◆ Dataset records
=== Section Start ===

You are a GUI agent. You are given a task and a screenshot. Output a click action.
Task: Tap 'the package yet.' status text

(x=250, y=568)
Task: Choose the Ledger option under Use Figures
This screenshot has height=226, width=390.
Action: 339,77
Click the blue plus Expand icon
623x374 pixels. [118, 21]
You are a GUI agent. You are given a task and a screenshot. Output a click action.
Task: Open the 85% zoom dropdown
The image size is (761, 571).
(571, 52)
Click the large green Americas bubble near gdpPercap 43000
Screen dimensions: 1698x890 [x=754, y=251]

=== Section End ===

◆ Problem requirements
Give the data back in full, exactly as written.

◆ Task output
You are a GUI agent. You are given a task and a screenshot. Output a click action.
Task: Tap 'the package yet.' status text

(x=250, y=568)
Task: Choose the Ledger option under Use Figures
This screenshot has height=226, width=390.
Action: 339,77
Click the blue plus Expand icon
623x374 pixels. [118, 21]
You are a GUI agent. You are given a task and a screenshot. Output a click action.
Task: Open the 85% zoom dropdown
The image size is (761, 571).
(571, 52)
Click the large green Americas bubble near gdpPercap 43000
Screen dimensions: 1698x890 [x=754, y=251]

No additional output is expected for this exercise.